When we have a symmetric matrix $A = LL^*$, we can obtain L using Cholesky decomposition of $A$ ($L^*$ is $L$ transposed).
Can anyone tell me how we can get this same $L$ using SVD or Eigen decomposition?
Thank you.
When we have a symmetric matrix $A = LL^*$, we can obtain L using Cholesky decomposition of $A$ ($L^*$ is $L$ transposed).
Can anyone tell me how we can get this same $L$ using SVD or Eigen decomposition?
Thank you.
I am not sure why anyone would want to obtain a Cholesky decomposition from a SVD or an eigen-decomposition, but anyway, let's say $A$ is positive definite:
Several people in this thread asked why you would ever want to do Cholesky on a non-positive-definite matrix. I thought I'd mention a case would motivate this question.
Cholesky decomposition is used to generate Gaussian random variants given a covariance matrix using $x_i = \sum_j L_{ij} z_j$ where each $z_j ~ Normal(0,1)$ and $L$ is the Cholesky decomposition of the covariance matrix.
A problem arises when the covariance matrix is de-generate, when the random variation described by the covariance in contained in a lower dimensional space. One or more of the Eigenvalues is zero, the matrix is not positive-definite, calls to Cholesky decomposition routines fail. When you are near this case, things also tend to be extremely sensitive to numeric round-off (i.e., the covariance is ill-conditioned).

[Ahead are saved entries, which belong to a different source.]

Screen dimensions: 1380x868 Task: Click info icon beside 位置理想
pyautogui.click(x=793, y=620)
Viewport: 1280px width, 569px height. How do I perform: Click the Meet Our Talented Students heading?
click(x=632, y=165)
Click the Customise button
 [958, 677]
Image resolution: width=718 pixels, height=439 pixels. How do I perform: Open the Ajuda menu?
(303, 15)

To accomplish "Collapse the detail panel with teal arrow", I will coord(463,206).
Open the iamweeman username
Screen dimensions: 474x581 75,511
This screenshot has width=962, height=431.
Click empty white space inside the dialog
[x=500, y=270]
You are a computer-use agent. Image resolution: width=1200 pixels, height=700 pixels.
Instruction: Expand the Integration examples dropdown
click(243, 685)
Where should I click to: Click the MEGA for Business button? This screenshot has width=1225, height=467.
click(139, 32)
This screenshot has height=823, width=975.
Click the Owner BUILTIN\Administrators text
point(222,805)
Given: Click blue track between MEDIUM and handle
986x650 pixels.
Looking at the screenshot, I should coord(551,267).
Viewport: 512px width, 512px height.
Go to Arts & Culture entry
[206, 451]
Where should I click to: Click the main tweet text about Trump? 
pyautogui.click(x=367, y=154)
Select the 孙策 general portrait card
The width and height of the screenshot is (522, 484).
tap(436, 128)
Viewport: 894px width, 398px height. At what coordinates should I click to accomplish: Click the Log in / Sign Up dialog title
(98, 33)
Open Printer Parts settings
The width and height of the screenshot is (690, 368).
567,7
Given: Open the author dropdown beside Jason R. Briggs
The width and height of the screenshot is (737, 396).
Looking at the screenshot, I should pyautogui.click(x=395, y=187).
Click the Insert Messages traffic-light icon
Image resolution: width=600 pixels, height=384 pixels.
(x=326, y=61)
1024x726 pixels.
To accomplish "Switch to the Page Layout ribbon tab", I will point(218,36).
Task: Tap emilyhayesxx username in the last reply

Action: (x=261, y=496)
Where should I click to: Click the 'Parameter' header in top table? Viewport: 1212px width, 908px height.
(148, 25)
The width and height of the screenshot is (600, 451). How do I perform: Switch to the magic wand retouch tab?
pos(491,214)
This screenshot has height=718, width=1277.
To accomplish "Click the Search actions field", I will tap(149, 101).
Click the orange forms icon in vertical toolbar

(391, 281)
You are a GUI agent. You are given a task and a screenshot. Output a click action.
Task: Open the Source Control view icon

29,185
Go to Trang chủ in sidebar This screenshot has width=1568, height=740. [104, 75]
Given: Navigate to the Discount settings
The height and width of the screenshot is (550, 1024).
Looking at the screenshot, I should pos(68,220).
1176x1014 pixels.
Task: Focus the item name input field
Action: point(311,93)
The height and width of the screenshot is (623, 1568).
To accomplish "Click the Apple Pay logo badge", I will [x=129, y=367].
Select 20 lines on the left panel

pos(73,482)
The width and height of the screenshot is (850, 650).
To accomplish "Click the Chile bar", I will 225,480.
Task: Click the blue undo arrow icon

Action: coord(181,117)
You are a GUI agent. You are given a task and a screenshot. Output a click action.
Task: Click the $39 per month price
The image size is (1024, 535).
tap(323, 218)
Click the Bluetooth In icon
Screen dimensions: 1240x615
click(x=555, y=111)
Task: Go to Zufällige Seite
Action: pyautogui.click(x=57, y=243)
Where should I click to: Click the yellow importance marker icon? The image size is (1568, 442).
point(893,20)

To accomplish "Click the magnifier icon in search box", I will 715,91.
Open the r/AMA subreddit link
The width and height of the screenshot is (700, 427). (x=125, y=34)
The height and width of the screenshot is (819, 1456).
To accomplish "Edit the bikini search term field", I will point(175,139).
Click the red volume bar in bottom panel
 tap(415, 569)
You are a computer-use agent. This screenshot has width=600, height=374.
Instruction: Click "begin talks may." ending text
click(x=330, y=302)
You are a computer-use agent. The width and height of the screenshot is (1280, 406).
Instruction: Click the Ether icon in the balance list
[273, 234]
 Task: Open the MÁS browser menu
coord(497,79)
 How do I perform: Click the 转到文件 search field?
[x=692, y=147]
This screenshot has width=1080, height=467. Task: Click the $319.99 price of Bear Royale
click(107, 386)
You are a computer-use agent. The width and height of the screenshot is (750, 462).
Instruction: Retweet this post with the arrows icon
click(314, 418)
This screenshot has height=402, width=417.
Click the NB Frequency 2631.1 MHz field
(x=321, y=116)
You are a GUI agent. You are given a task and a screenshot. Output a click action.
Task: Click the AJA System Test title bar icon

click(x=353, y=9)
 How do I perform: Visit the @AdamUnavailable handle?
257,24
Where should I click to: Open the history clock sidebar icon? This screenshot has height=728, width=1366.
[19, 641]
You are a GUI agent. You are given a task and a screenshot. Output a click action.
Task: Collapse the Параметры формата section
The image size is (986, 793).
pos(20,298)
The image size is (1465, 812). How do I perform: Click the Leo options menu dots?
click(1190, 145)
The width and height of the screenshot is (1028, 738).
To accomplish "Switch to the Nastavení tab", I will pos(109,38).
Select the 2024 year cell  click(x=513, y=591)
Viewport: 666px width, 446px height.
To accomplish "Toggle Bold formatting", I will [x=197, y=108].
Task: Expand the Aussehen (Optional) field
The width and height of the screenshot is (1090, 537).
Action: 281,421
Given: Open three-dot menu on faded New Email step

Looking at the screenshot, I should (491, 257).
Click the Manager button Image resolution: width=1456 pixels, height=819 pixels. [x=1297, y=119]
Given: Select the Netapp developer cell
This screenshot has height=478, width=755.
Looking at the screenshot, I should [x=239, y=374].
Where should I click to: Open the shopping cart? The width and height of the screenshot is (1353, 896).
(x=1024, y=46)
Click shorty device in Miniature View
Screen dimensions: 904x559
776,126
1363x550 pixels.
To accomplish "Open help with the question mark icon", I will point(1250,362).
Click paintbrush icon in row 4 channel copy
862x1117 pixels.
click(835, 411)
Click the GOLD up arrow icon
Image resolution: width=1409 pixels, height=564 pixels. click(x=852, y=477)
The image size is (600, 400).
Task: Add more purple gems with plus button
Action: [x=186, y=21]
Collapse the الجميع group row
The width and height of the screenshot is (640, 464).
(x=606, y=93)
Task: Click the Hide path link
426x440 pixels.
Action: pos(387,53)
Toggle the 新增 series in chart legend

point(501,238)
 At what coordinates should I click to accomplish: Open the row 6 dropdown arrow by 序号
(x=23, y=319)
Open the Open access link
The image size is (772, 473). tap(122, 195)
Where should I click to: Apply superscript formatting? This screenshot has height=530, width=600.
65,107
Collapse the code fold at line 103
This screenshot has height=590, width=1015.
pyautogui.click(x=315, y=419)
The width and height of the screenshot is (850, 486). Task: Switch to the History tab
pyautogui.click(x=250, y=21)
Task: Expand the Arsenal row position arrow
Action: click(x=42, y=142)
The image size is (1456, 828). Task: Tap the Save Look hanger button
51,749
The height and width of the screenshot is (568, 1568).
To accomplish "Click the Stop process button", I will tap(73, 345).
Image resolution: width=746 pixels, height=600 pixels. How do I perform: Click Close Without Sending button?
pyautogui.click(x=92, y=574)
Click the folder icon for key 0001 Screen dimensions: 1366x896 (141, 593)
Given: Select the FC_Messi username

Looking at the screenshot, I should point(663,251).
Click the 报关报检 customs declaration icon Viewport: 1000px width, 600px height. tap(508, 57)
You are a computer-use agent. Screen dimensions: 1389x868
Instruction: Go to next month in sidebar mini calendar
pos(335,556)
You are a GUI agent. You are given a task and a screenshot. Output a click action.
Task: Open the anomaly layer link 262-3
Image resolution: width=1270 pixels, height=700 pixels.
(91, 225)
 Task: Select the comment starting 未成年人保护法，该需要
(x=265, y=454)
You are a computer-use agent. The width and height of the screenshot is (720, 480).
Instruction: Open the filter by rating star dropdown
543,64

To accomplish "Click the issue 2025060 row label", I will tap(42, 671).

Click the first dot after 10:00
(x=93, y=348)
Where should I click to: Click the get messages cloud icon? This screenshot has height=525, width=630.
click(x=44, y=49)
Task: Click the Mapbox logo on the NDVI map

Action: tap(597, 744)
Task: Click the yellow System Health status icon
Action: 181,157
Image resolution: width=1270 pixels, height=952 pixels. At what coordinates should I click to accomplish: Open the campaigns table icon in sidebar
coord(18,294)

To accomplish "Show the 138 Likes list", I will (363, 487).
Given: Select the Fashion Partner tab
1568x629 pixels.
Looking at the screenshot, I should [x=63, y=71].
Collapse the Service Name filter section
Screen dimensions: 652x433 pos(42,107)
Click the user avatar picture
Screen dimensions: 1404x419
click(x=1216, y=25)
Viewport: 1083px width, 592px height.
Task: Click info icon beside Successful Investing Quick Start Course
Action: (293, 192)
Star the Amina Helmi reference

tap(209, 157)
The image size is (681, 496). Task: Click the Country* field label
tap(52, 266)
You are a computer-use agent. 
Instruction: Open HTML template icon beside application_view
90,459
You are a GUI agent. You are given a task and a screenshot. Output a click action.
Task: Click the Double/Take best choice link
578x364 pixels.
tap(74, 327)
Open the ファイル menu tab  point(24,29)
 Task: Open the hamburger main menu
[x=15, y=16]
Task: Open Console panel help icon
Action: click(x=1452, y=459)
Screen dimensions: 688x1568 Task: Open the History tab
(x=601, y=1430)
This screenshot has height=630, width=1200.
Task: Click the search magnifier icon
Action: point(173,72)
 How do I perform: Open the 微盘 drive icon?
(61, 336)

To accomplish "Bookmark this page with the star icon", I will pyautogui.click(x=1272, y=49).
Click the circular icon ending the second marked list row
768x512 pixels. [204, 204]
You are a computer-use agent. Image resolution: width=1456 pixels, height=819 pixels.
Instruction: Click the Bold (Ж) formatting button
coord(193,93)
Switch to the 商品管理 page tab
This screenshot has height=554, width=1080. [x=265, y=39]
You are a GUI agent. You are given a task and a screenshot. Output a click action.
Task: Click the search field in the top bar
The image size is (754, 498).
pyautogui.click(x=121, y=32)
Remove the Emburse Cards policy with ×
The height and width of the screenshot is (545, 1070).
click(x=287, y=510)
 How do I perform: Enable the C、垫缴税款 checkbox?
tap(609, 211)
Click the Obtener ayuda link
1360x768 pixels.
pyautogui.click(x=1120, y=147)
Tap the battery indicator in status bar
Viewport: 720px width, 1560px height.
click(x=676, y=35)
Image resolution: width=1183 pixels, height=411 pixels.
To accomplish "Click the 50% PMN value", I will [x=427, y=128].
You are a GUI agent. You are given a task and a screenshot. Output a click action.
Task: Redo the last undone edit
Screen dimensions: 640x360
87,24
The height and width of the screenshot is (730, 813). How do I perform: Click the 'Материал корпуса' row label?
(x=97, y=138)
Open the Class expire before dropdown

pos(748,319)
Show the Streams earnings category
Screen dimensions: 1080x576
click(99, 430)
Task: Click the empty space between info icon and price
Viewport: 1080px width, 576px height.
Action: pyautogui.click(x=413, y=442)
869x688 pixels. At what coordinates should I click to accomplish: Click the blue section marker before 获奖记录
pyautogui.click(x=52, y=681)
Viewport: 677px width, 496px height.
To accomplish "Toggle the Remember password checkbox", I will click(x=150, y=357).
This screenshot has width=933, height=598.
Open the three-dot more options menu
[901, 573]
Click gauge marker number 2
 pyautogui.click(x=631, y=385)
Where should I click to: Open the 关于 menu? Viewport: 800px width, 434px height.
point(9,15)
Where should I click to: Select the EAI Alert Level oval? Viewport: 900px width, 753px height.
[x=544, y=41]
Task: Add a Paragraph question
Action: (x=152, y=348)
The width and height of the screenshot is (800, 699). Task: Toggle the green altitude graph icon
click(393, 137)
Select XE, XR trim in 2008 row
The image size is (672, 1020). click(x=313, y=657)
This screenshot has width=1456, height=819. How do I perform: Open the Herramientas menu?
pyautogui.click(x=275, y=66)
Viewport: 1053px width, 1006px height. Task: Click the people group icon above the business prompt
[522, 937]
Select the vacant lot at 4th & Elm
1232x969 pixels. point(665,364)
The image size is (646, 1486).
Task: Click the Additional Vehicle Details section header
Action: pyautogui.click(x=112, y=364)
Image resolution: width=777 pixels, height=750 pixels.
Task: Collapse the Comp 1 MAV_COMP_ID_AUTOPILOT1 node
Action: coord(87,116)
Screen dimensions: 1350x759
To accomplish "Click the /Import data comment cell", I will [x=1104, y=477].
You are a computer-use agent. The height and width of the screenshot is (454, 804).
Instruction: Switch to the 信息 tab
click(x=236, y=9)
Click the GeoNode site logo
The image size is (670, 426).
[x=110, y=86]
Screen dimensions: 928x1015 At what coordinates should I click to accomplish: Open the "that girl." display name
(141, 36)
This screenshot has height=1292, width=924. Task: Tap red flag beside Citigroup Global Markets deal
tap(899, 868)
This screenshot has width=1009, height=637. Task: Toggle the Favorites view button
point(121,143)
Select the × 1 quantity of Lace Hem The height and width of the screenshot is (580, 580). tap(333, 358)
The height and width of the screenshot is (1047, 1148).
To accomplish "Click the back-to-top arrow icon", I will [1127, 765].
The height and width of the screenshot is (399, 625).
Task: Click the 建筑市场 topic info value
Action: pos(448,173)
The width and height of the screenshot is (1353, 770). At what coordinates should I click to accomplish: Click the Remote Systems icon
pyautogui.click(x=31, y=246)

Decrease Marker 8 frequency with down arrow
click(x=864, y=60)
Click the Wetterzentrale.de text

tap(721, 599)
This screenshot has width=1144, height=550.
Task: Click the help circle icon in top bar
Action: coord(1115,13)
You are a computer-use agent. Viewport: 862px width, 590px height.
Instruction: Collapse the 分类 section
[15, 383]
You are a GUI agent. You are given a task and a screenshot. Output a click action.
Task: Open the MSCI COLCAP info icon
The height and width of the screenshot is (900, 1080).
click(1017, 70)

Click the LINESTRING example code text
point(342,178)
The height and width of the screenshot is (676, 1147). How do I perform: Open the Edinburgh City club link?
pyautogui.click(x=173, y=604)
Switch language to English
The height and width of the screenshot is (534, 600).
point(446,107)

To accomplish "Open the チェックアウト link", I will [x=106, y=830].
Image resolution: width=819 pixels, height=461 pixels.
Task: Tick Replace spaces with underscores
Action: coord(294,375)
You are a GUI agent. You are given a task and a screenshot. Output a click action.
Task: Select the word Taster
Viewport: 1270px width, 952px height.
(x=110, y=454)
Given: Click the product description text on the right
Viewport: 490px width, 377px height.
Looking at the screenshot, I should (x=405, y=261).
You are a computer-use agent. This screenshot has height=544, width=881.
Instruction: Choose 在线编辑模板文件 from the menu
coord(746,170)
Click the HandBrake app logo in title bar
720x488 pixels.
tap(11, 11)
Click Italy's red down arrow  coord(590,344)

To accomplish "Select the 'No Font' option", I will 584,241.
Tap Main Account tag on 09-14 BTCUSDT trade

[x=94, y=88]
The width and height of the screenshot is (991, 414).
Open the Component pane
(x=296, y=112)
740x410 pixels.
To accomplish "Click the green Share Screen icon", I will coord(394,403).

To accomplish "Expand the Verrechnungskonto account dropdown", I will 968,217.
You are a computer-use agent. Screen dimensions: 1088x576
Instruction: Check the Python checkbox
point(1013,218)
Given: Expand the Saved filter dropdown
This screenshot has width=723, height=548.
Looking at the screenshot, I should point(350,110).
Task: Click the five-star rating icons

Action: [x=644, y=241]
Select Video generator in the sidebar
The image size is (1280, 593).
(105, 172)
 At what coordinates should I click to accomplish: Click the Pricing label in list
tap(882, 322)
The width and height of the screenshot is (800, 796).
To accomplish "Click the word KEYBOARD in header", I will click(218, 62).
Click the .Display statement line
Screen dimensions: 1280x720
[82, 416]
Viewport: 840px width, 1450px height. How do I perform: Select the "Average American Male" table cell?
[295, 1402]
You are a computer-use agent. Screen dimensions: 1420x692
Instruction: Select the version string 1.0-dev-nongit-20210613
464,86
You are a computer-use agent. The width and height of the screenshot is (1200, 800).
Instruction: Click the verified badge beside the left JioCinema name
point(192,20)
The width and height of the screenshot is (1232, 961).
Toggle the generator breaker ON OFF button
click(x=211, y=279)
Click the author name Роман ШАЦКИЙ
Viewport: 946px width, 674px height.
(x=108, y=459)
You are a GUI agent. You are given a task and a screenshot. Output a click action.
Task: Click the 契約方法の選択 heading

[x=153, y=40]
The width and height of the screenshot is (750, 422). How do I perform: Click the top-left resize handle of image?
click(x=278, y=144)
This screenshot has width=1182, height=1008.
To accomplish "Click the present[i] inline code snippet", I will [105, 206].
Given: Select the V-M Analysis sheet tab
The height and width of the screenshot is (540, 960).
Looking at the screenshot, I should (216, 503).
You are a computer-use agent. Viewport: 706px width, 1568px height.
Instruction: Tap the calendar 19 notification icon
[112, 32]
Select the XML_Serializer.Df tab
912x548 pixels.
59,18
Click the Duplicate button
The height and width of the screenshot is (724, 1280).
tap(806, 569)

There shouldn't be any inherent problem with generating points on this "flat" Gaussian, but the textbook algorithm based on Cholesky breaks.
Eigen decomposition can be used as an alternative for this problem, if you have a robust implementation. Some Eigen decomposition algorithms don't do well in this case either, but there are Eigen algorithms that are robust.
There is an interesting relationship between the eigen-decomposition of a symmetric matrix and its Cholesky factor: Say $A = L L'$ with $L$ the Cholesky factor, and $A = E D E'$ the eigen-decompostion. Then the eigen-decompostion of $L$ is $L= E D^{\frac{1}{2}} F$, with $F$ some orthogonal matrix, i.e. the Cholesky factor is a rotated form of the matrix of eigenvectors scaled by the diagonal matrix of sqaure-root eigen-values. So you can get $L$ from $E D^{\frac{1}{2}}$ through a series of orthogonal rotations aimed at making the elements above the diagonal zero.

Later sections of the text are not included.